Le DRH doit reconnecter l’entreprise
Alors que l’hyper rationalisation des organisations conduit à un éloignement des salariés entre eux, il semble indispensable d’engager un travail de fond pour renforcer le lien social. Pour les DRH, c’est l’occasion de revenir sur leur cœur de métier : la gestion des Hommes et des Femmes de l’entreprise, et ce qu’elle implique en termes de proximité et de connaissance des individus.
Un lien social à la fois indispensable et en danger
- Alors que les organisations tendent à éloigner les individus, l’atteinte des objectifs business nécessite toujours plus de connexions entre eux.
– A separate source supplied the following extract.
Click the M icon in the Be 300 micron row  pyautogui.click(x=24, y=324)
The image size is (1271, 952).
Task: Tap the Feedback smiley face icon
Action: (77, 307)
Du top talent qui devra mener une carrière internationale et tisser un réseau très large et très multiculturel à l’intérieur de l’entreprise, aux techniciens experts qui seront centre de support auprès de commerciaux à l’autre bout de la planète. Les phases successives de développement, d’internationalisation et de rationalisation ont créé de la distance entre les entités d’un même groupe.
- Les entreprises ont besoin de favoriser l’initiative et la coopération.
Dans l’entreprise de demain, on sera amené à travailler avec tout le monde, en réseau. Il ne suffira plus de recruter des talents, il faudra les faire travailler ensemble et donc pour cela créer de la confiance réciproque. Dans les organisations complexes, les processus de décision ont tendance à devenir opaques. Cette opacité peut propager un sentiment d’iniquité peu favorable à la coopération.
- Le rythme des mouvements de délocalisation/relocalisation va s’intensifier.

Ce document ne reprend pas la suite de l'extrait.